Introduction:

The GMAT (Graduate Management Admission Test) is a 3½-hour standardized exam designed to predict how test takers will perform academically in MBA (Masters in Business Administration) programs. GMAT scores are used by graduate business schools to make admission decisions. You might sometimes see the GMAT referred to as the GMAT CAT. The acronym CAT stands for Computer Adaptive Test. Actually, only two of the exam’s four sections (Quantitative and Verbal) are computer-adaptive, meaning that during those sections only the test adapts to your ability level as you go. The GMAT is administered only by computer now, except that in certain remote locations outside North America a paper-based version of the exam is available instead.

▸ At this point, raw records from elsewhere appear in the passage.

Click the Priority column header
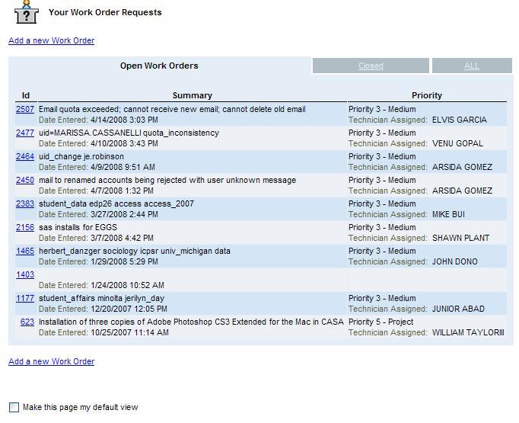The image size is (519, 423). [x=426, y=96]
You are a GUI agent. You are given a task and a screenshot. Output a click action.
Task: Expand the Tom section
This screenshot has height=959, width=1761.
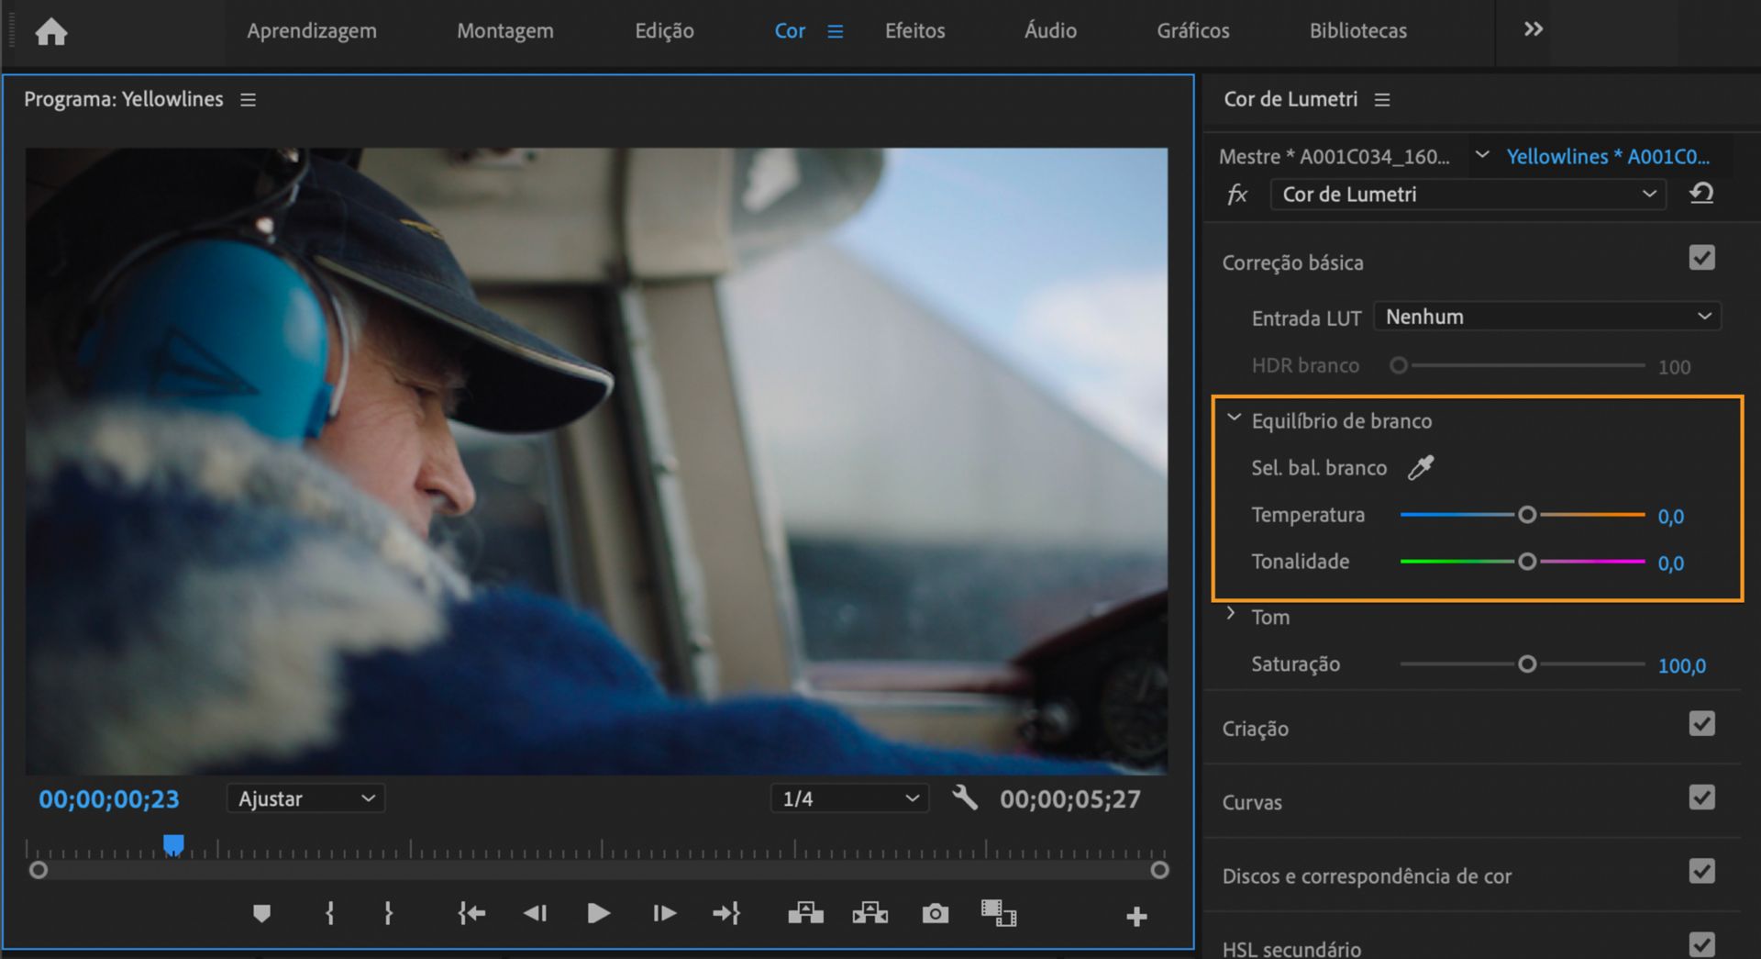pos(1232,614)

The GMAT is developed by GMAC (Graduate Management Admission Council), which determines what kinds of skills the GMAT should measure — and how it should measure them. Another organization actually develops the test questions, administers the test, and reports test scores to the schools — all at the behest of GMAC.
To gain admission to an MBA program, chances are you’ll need to take the GMAT. About two-thirds of the 1,900+ graduate business schools around the world require GMAT scores for admission, although an increasing number of schools accept GRE General Test scores as an alternative to GMAT scores. Schools that do not require GMAT scores nevertheless welcome GMAT scores to help access an applicant’s qualifications.
Each graduate business school develops and implements its own policy concerning the use of GMAT scores in making admissions decisions. Many schools screen applicants by combining GMAT scores and undergraduate GPA (each school determining for itself their relative weight), then ranking all applicants in their initial pool accordingly. In addition — especially after the initial screening of applicants — admissions officials consider subjective factors such as work and other relevant experience, recommendation letters, reports of personal interviewers, and personal statements (application essays). In making difficult decisions between two or more similarly qualified candidates, admissions officials rely less on GMAT scores and GPA and far more on these other, more subjective factors.